Pero turista soy a fin y al cabo, y termino recorriendo sus murallas, que están ajardinadas a varios niveles. Una vez más la villa está sobre un promontorio y las vistas son panorámicas, pero las pendientes son muy acusadas. Me cruzo con varias personas que desprenden un inquietante aroma a Eau de Sobac, y las critico para mis adentros por su falta de higiene etc... para acabar yo misma oliendo a la misma fragancia después de bajar y luego subir la cuesta del río bajo un sol despiadado. Sólo que yo voy dando el cante por soleares, que es más español.
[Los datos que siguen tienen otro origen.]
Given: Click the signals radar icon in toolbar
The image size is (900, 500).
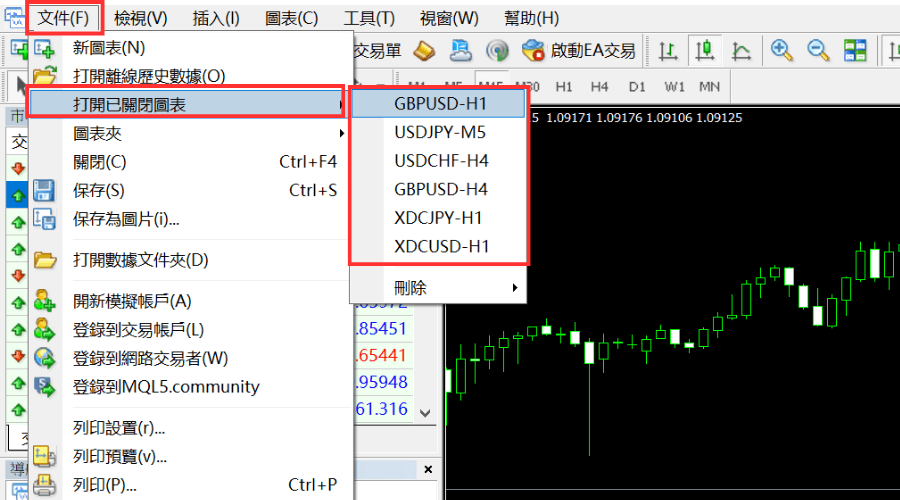Looking at the screenshot, I should tap(497, 50).
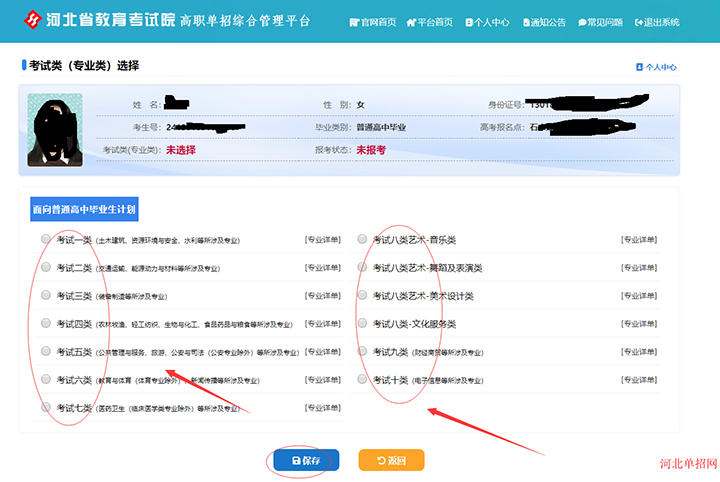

La catedral de Angulema es maravillosa, de ese estilo románico local que me resulta tan original. El campanario es impresionante. Su fachada según las cartelas pretende ser un libro abierto, con renglones, para poder seguir la Historia Sagrada. Hasta ahí, nada inesperado. Pero no sólo aparecen santos, también incluye un friso que relata casi en secuencia de cómic un episodio de la Chanson de Roland. En este cantar de gesta medieval el héroe caballeresco Roland, sobrino de Carlomagno, ayuda en nuestra Reconquista matando con su Durandal, nombre de su espada legendaria, al rey musulmán de Zaragoza. Toma ya friso políticamente incorrecto.
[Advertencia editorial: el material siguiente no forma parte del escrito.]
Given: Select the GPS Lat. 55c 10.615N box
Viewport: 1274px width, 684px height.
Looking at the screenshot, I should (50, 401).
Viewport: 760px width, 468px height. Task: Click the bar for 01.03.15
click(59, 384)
- Al salir de la catedral, veo en la valla unas cartelas que cuentan la historia del arquitecto que la restauró (por medio de un cómic, claro). Se llamaba Paul Abadie y fue el mismo que construyó el Sacré Coeur de París. Parece que el románico se consideraba un estilo menor en el s. XIX, y no se daba ninguna prioridad a restaurar las iglesias medievales. Pero este señor defendía el románico y se dedicó, con la ayuda de la curia local, a reconstruir esta catedral y también a restaurar otras muchas, entre ellas Notre Dame de París. También reconstruyó el castillo de los condes de Angulema (en... Angulema, como su propio nombre indica) y lo adaptó para convertirlo en el ayuntamiento. Este último edificio cuenta con dos grandes torres medievales, que él incorporó al conjunto para conseguir un efecto despampanante. Muy buen gusto tenía este Abadie, y mucha coherencia además, porque parecía ya predestinado por su apellido...
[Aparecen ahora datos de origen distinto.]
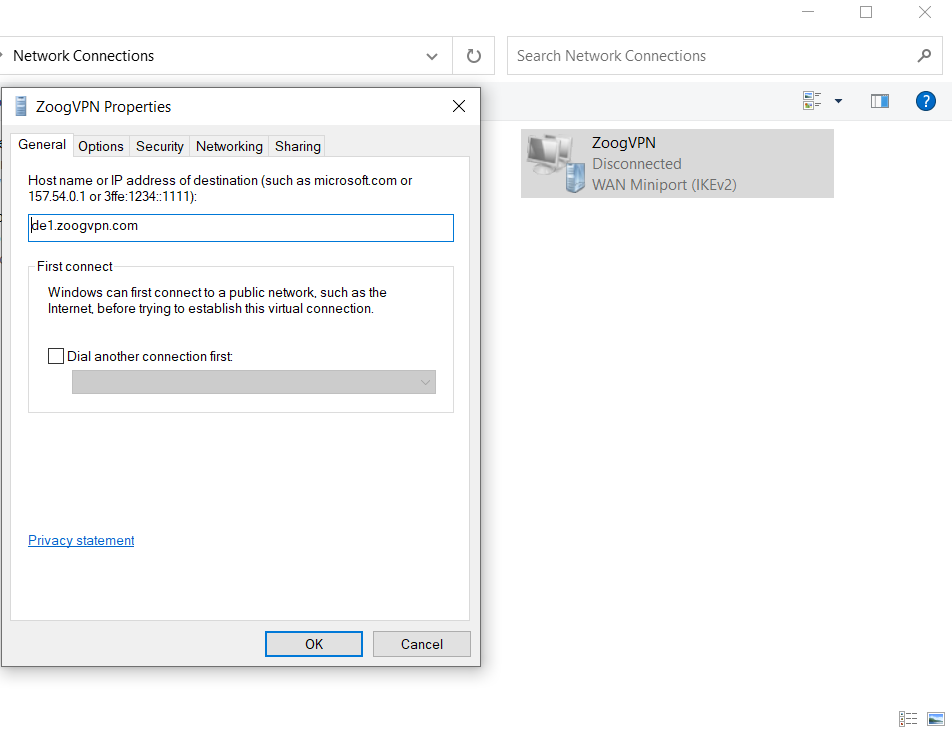Click the search magnifier icon
Viewport: 952px width, 732px height.
point(924,56)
- A la vuelta desde Angulema me bajo del tren a diez minutos de Poitiers, para darme un paseo por el encantador villorrio de Ligugé, donde se dice que está la primera abadía que se construyó en todo el Occidente. Es benedictina y según la leyenda la fundó el mismo S. Martín en el s. IV. A mí estos datos se me olvidan muy pronto porque, siendo la abadía muy bonita, prefiero deambular por las calles de esta aldea de cuento, rodeada de unos bosques también de cuento, donde el sol del atardecer resalta los colores de las flores y el rumor del río se oye desde cualquier calle porque todo es silencio. En los días siguientes voy a recorrer muchos pueblos medievales llenos de encanto como este, y en todos me cruzo con muy poca gente, con la que me intercambio unos bonjours o bonsoirs susurrados, para no romper ese silencio tan preciado. Me parecen lugares idílicos, pero yo, que paso de largo, sé que sería incapaz de quedarme a vivir en ninguno de ellos.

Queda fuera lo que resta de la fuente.